__Task requirements__.
Find "Task: Click the boy", then copy its line and every later line of the entries exactly through the end, leaving all pictures out.

Dataset records section start

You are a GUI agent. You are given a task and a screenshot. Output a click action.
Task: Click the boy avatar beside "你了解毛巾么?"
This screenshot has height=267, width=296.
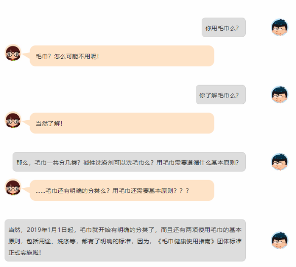(x=280, y=94)
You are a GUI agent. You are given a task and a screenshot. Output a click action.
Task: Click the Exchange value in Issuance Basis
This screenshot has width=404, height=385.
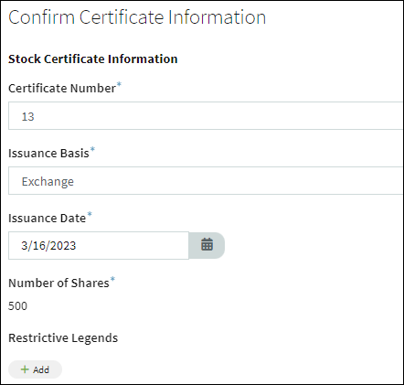[x=48, y=182]
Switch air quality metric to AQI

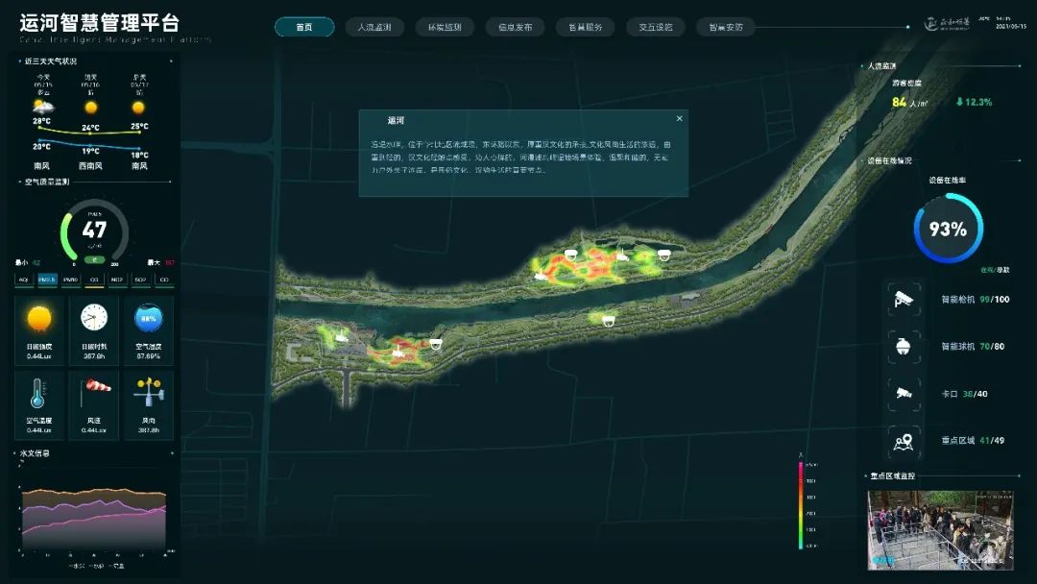coord(22,280)
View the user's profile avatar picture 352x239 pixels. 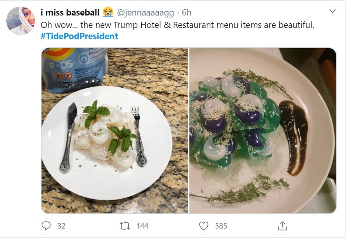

Dataset records section end

__Answer area__.
Task: Click the boy avatar beside "你了解毛巾么?"
This screenshot has height=267, width=296.
(x=280, y=94)
You are a GUI agent. You are given a task and a screenshot. Output a click action.
Task: Click the Exchange value in Issuance Basis
This screenshot has width=404, height=385.
[x=48, y=182]
Switch air quality metric to AQI

coord(22,280)
View the user's profile avatar picture 352x239 pixels. 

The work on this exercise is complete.